Writing an open source policy will establish a framework for communication between business management, legal teams, IT managers, and developers about how open source will be deployed in their organization. First, a policy can help direct and monitor IT plans by ensuring that investments in IT generate the desired business value and ROI. Second, when a policy is enforced, it will mitigate and manage legal risks including intellectual property infringements and license violations. Lastly, a policy will ensure that companies can continue to meet operational cost and uptime requirements whenever open source is deployed.

You Can't Get Something for Nothing
The first thing to consider when creating an open source policy are the choices your business may face in balancing risk reduction with business demand. For example, though the flexibility, functionality, and quality of open source may help businesses maintain a competitive business advantage; enterprises often consider open source solutions merely to reduce costs.

What business and IT executives need to keep in mind is this: software is software. All software, both open and closed source, comes with responsibilities and requirements that businesses can't ignore. Whether proprietary or open source, management teams must devote resources to developing, deploying, managing, and supporting all of their software assets. Although businesses can cut costs significantly when moving to open source solutions, it's critical to invest in open source governance to avoid unnecessary legal disputes, unexpected costs, or unforeseen operational issues. In other words, you can't get something for nothing. Even though the procurement of open source most often begins with a free download, you need to be vigilant about what software you're using and how it's being used.

How Open Source Software Is Different
Although open source software is "just software," there are a few critical differences you need to consider for governance purposes. First, open source packages carry open source licenses that have unique characteristics. Second, open source packages are typically created by a number of independent authors, which can raise potential intellectual property concerns. Finally, open source is typically procured differently than commercial proprietary software, which may dictate adapting existing processes.

Although the most widely known open source license is the GNU General Public License (GPL), the Open Source Initiative (OSI) has approved over 50 open source licenses. And many free or open source packages use licenses that haven't been approved by the OSI. In either case, legal staff must familiarize themselves with the terms of open source licenses being considered to determine that the license is compatible with the particular use that the enterprise is planning. The enterprise must also put audit and control processes in place to assure that the organization complies with all of the terms of those licenses. There are cases of enterprises paying out-of-court settlements to open source copyright holders due to violations of open source licenses, so license review and compliance is a critical piece of your open source governance plan.

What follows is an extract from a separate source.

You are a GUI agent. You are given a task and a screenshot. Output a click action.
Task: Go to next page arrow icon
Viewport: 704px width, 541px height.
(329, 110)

Another major concern of companies using open source is intellectual property violations. Since open source packages are typically created by a number of independent authors, there's some risk that an author might have inadvertently or purposely infringed on another party's intellectual property. There have been a few highly publicized lawsuits or legal actions around intellectual property infringements by open source packages. Although many of those legal actions may be without merit, companies that use open source are concerned about the potential cost of defending these suits. One option for mitigating this legal risk is through indemnification. There are several open source solution providers that offer indemnification for the packages they support, giving clients some financial protection in the case of a legal action.